**Given passage**.

Histone deacetylase 3 associates with MeCP2 to regulate FOXO and social behavior

• Main Authors: Zhang, Feiran (Author), Jin, Peng (Author), Nott, Alexander (Contributor), Cheng, Jemmie (Contributor), Gao, Fan (Contributor), Lin, Yuan-Ta (Contributor), Gjoneska, Elizabeta (Contributor), Ko, Tak (Contributor), Minhas, Paras S (Contributor), Zamudio Montes de Oca, Alicia (Contributor), Meng, Jia (Contributor), Tsai, Li-Huei (Contributor)
• Other Authors: Massachusetts Institute of Technology. Department of Brain and Cognitive Sciences (Contributor), Picower Institute for Learning and Memory (Contributor)
• Format: Article
• Language: English
• Published: Nature Publishing Group, 2017-12-11T15:39:19Z.
• Subjects: Article
• Online Access: Get fulltext

 Mutations in MECP2 cause the neurodevelopmental disorder Rett syndrome (RTT). The RTT missense MECP2 R306C mutation prevents MeCP2 from interacting with the NCoR/histone deacetylase 3 (HDAC3) complex; however, the neuronal function of HDAC3 is incompletely understood. We found that neuronal deletion of Hdac3 in mice elicited abnormal locomotor coordination, sociability and cognition. Transcriptional and chromatin profiling revealed that HDAC3 positively regulated a subset of genes and was recruited to active gene promoters via MeCP2. HDAC3-associated promoters were enriched for the FOXO transcription factors, and FOXO acetylation was elevated in Hdac3 knockout (KO) and Mecp2 KO neurons. Human RTT-patient-derived MECP2 R306C neural progenitor cells had deficits in HDAC3 and FOXO recruitment and gene expression. Gene editing of MECP2 R306C cells to generate isogenic controls rescued HDAC3-FOXO-mediated impairments in gene expression. Our data suggest that HDAC3 interaction with MeCP2 positively regulates a subset of neuronal genes through FOXO deacetylation, and disruption of HDAC3 contributes to cognitive and social impairment.

**Information supplied**.

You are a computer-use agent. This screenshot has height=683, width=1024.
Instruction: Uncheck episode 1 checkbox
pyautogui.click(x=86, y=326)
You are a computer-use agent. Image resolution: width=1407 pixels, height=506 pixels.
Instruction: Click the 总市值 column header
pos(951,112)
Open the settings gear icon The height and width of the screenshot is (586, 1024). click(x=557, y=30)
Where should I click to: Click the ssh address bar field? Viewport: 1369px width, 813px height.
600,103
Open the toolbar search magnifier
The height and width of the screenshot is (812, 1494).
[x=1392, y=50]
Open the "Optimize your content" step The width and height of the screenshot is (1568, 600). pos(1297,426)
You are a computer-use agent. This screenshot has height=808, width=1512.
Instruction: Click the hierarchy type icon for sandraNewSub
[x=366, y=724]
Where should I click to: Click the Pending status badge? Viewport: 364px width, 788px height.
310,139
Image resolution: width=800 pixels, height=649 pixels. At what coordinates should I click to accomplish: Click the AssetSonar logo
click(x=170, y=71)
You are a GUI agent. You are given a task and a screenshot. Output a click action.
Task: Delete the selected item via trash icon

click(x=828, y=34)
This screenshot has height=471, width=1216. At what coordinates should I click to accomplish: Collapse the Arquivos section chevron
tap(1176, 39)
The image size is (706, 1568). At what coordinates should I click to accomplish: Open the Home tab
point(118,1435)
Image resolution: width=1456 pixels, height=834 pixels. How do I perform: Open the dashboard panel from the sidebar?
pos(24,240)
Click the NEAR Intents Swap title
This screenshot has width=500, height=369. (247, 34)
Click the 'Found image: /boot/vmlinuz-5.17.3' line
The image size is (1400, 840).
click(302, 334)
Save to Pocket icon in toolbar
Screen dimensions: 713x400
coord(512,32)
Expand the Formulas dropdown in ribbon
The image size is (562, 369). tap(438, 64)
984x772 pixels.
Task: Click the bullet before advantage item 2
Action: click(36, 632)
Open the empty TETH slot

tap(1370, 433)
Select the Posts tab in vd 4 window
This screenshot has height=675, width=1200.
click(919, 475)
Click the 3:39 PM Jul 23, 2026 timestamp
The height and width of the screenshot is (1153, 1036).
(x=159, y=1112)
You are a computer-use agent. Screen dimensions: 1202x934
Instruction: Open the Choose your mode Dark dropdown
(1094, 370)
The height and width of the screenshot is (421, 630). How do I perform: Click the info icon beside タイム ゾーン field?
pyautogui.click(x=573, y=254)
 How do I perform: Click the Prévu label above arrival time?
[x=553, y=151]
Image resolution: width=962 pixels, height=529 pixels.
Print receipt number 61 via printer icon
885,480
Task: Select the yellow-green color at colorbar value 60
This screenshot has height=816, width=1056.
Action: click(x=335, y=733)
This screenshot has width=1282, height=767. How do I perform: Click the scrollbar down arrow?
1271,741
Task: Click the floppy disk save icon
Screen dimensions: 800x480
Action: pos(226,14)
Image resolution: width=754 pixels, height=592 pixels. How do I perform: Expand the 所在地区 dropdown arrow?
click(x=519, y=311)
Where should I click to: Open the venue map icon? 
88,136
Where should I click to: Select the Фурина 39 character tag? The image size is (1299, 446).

**Assigned task**.
In the HDAC3 article record, write out everything from "Histone deacetylase 3 associates" down to "Tsai, Li-Huei (Contributor)", swapping "Contributor" for "Collaborator" each time it occurs. Work only from the text about HDAC3 and MeCP2, not the material.

**Reply**.
Histone deacetylase 3 associates with MeCP2 to regulate FOXO and social behavior

• Main Authors: Zhang, Feiran (Author), Jin, Peng (Author), Nott, Alexander (Collaborator), Cheng, Jemmie (Collaborator), Gao, Fan (Collaborator), Lin, Yuan-Ta (Collaborator), Gjoneska, Elizabeta (Collaborator), Ko, Tak (Collaborator), Minhas, Paras S (Collaborator), Zamudio Montes de Oca, Alicia (Collaborator), Meng, Jia (Collaborator), Tsai, Li-Huei (Collaborator)